ROOTED IN CLAY _ WY Garden, Winnipeg
ARRELAT A L'ARGILA _ WY GARDEN WINNIPEG
RAÍCES EN LA ARCILLA _ WY GARDEN WINNIPEG
PROJECT SUMMARY
Making a garden means nothing more than to start a dialogue with the land and the living beings on it. Rooted in Clay is a sensual experiment that demonstrates how something small; the garden and its gardener, finds sanctuary within something big: the landscape.
Rooted in Clay is an adventurous experiment in conformance with place, time, plants, soil, light, water, climate, and budget. ‘Building materials’ for the project were leftovers that the city produced and threw out.

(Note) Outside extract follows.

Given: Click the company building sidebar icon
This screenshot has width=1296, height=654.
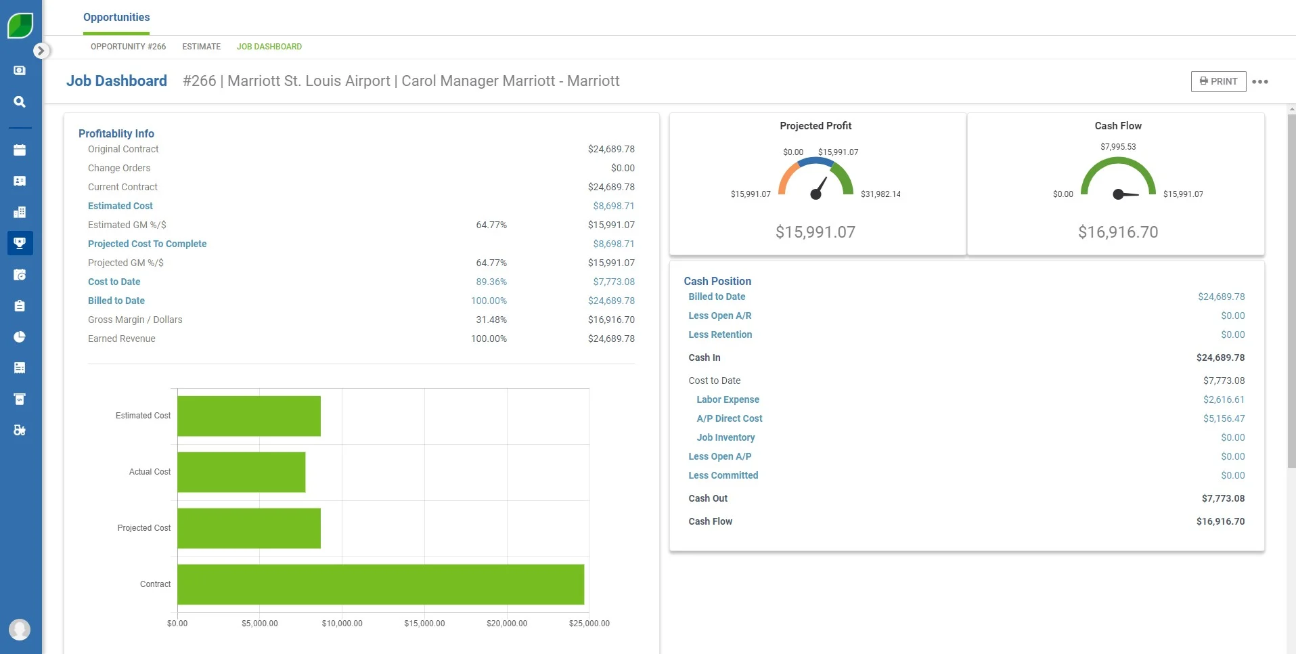Looking at the screenshot, I should coord(20,212).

The controlled re-use, upgrading and transformation of materials into a new context was the key to this poetic design statement.
This garden is situated in an access-only street in a residential area in Winnipeg, Manitoba. Sealed driveways and manicured lawns are the typical welcome. The side of the homes facing away from the street enjoy beautiful views and the serene landscape of the Red River.
Seasonal changing levels, annual floods, ongoing erosion and high concentrations of red sediment, the Red River in Winnipeg is a highly dynamic, urban water body. How do we deal with this energy on a beautifully situated river plot? Our design for the WY garden is a sensitive response to this topological context.
We planted a ‘forest of roots’ stabilizing the garden’s ground. Eighty percent of the plant’s biomass is invisible to the human eye; the roots of the plants dig deep into the Red River clay. The species-rich meadow between house and river offers the perfect get-away spot bathed in light. Our planting design is considered to be a friendly assault on the Canadian lawn and has its sight on a new ecological aesthetic. It follows a particular botanical choreography created to protect the land from erosion and to provide habitats for all living things. It cleverly bypasses the city bylaw that insists on a maximum height of six inches for grass.
We live in times where the massive consumption of resources and the constant production of waste can no longer be tolerated. Designers of built environments have a responsibility to find and implement creative responses to this self-destructive exploitation of limited resources. This forces a radical paradigm shift for designers of built environments towards a building culture of improvisation, repairing and recycling.